**Extrait choisi**
↓↓↓

On demandera : À quelles conditions affirme-t-on de Dieu une puissance absolument infinie d’exister et d’agir qui correspond à sa nature ? À condition qu’il ait une infinité d’attributs formellement distincts qui, tous ensemble, constituent cette nature elle-même. Il est vrai que nous ne connaissons que deux attributs. Mais nous savons que la puissance d’exister ne se confond pas avec l’attribut étendue : une idée n’existe pas moins qu’un corps, la pensée n’est pas moins que l’étendue forme d’existence ou « genre ». Et la pensée et l’étendue prises ensemble ne suffisent pas davantage à épuiser ni à remplir une puissance absolue d’exister. Nous atteignons ici la raison positive pour laquelle Dieu a une infinité d’attributs. Dans un texte important du Court Traité, Spinoza affirme que « nous trouvons en nous quelque chose qui nous révèle clairement l’existence non seulement d’un plus grand nombre, mais encore d’une infinité d’attributs parfaits » ; les attributs inconnus « nous disent qu’ils sont sans nous dire ce qu’ils sont13 ». En d’autres termes : le fait même de notre existence nous révèle que l’existence ne se laisse pas épuiser par les attributs que nous connaissons. L’infiniment parfait n’ayant pas sa raison en lui-même, Dieu doit avoir une infinité d’attributs infiniment parfaits, tous égaux entre eux, chacun constituant une forme d’existence ultime ou irréductible. Nous savons qu’aucun n’épuise cette puissance absolue d’exister qui revient à Dieu comme raison suffisante.

↑↑↑

**Données fournies**

↓↓↓

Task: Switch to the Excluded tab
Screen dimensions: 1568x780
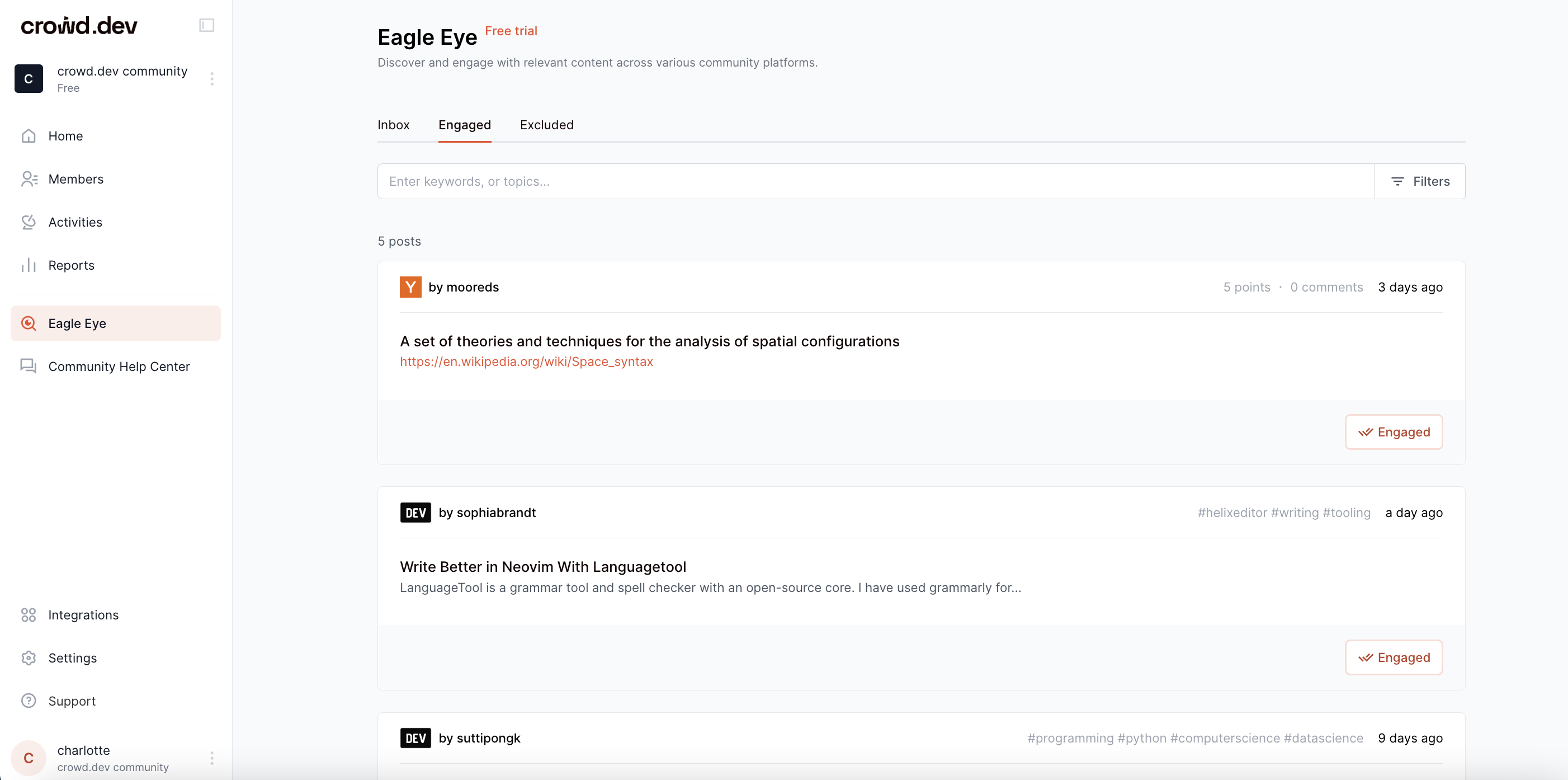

↑↑↑

**Exercice court**
Traduisez en anglais cette phrase de l'extrait sur les attributs de Dieu : « Nous atteignons ici la raison positive pour laquelle Dieu a une infinité d’attributs. » Ces données ne servent à rien ici.

**Corrigé complet**
Here we reach the positive reason why God has an infinity of attributes.